暮春的风,软乎乎的,带着些许草木的清气,漫过青瓦墙头,轻轻撩着院里那棵老海棠。枝丫不算细,花却开得热闹,粉白一片,层层叠叠,风一吹,花瓣簌簌往下落,轻得像雪,又软得像心事。低头看那花,怯生生的,倒像唐诗里走出来的女子,眉眼温温柔柔,骨子里却有股韧劲,不张扬,却叫人忘不掉。站在花下,风一吹,人就恍惚了,好像一下子回到了大唐时期,满院海棠开得正好,诗香混着花香,慢慢品,才懂温柔里头,藏着多少生命的意思。
唐朝的海棠,是写在诗里的性情,落在纸上的本分。“东风袅袅泛崇光,香雾空蒙月转廊”,虽是苏轼的诗句,唐人写海棠,也多是这般心境。白居易就爱花,夜里也舍不得睡,只恐夜深花睡去,便点着灯,细细照看这一树红妆。月光转过回廊,花香淡淡,雾蒙蒙的,海棠安安静静开着,看着娇弱,风一吹却立得稳当。夜深露重,也不低头,不委顿,照样开得有模有样。这不是娇气,是柔软里带刚韧,是平常日子里,守着自己一点香气,不慌不忙。

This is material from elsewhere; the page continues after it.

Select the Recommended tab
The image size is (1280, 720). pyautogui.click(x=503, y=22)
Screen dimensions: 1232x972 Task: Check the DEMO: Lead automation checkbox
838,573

再往唐时庭院里走,雨后初晴,露珠还挂在花瓣上,亮晶晶的。“昨夜雨疏风骤,浓睡不消残酒”,李清照词句虽好,可唐人笔下的海棠,经了风雨,依旧精神。有人问看院的人,海棠怎么样了?答说,还好还好。其实细看,花是少了几朵,叶子却更绿更精神了。风雨打过,不凋残,不丧气,反倒更显筋骨。它不像牡丹那样富贵逼人,也不像梅花那样冷傲孤高,就是平平常常一朵花,软乎乎的模样,心里却有股不服输的劲儿,像极了唐代那些文人,即使仕途不顺,颠沛流离,也依旧守着心气,不卑不亢。
海棠这花,性子最是沉稳。“枝间新绿一重重,小蕾深藏数点红”,它不跟桃李抢春风,桃李开得闹哄哄,它就悄悄打苞,慢慢舒展。不争先,不夺艳,安安静静长着,等着自己的时节。人生也是这样,不必急着出头,不必眼红别人的热闹。沉下心,慢慢熬,慢慢长,那些默默积攒的力气,总会在某一日,开出属于自己的花。风又起,花瓣落在肩头,带着千百年的温软。好像看见唐人在花下徘徊,有人秉烛看花,有人雨后寻芳,有人对着初绽的花苞,心里欢喜。他们把海棠写进诗里,温柔也好,坚韧也罢,一路传下来,如今落在心上,依旧动人。这棵海棠,看过盛唐气象,也经过世态变迁,一年年开,一年年落,说到底就是一个理:温柔不是软,是受过风雨,还愿意向着光;内敛不是退,是沉得住气,等得到花开。人这一辈子,也跟海棠差不多,总有风风雨雨,总有不如意的时候。有时低头,不是认输,是蓄力;有时沉默,不是怯懦,是坚守。就像唐代那些诗人,哪怕失意落魄,也依旧好好生活,好好写诗,把坎坷酿成滋味,把艰难化作从容。
暮色慢慢沉下来,人也从恍惚里醒了。院里的海棠,依旧开得热热闹闹。那一低头的温柔,藏着唐人的气度,藏着生命的韧劲,也藏着不慌不忙、向阳而生的底气。愿我们都能像这唐时海棠,温柔里有坚守,沉静中有力量,就算历经波折,也守住心里那点香气与热爱,在自己的时节里,安安稳稳,开得自在,也开得坚定。